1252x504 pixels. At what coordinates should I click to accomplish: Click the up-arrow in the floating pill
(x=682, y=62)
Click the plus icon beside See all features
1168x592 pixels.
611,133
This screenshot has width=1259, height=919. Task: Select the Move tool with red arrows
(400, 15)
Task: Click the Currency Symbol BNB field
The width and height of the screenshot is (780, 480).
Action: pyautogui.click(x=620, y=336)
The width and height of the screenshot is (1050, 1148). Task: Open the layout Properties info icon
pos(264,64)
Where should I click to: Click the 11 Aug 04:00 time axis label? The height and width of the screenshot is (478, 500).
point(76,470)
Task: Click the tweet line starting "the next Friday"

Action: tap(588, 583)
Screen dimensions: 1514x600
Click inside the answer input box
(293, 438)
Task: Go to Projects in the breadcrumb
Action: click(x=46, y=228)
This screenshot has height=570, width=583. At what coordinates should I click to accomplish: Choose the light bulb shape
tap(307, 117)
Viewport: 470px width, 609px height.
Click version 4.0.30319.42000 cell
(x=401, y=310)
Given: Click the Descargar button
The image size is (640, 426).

━━━━

◆ WHAT THE TASK REQUIRES
Would you return all of the data exactly as given?

◆ THE ANSWER
1252x504 pixels. At what coordinates should I click to accomplish: Click the up-arrow in the floating pill
(x=682, y=62)
Click the plus icon beside See all features
1168x592 pixels.
611,133
This screenshot has width=1259, height=919. Task: Select the Move tool with red arrows
(400, 15)
Task: Click the Currency Symbol BNB field
The width and height of the screenshot is (780, 480).
Action: pyautogui.click(x=620, y=336)
The width and height of the screenshot is (1050, 1148). Task: Open the layout Properties info icon
pos(264,64)
Where should I click to: Click the 11 Aug 04:00 time axis label? The height and width of the screenshot is (478, 500).
point(76,470)
Task: Click the tweet line starting "the next Friday"

Action: tap(588, 583)
Screen dimensions: 1514x600
Click inside the answer input box
(293, 438)
Task: Go to Projects in the breadcrumb
Action: click(x=46, y=228)
This screenshot has height=570, width=583. At what coordinates should I click to accomplish: Choose the light bulb shape
tap(307, 117)
Viewport: 470px width, 609px height.
Click version 4.0.30319.42000 cell
(x=401, y=310)
Given: Click the Descargar button
The image size is (640, 426).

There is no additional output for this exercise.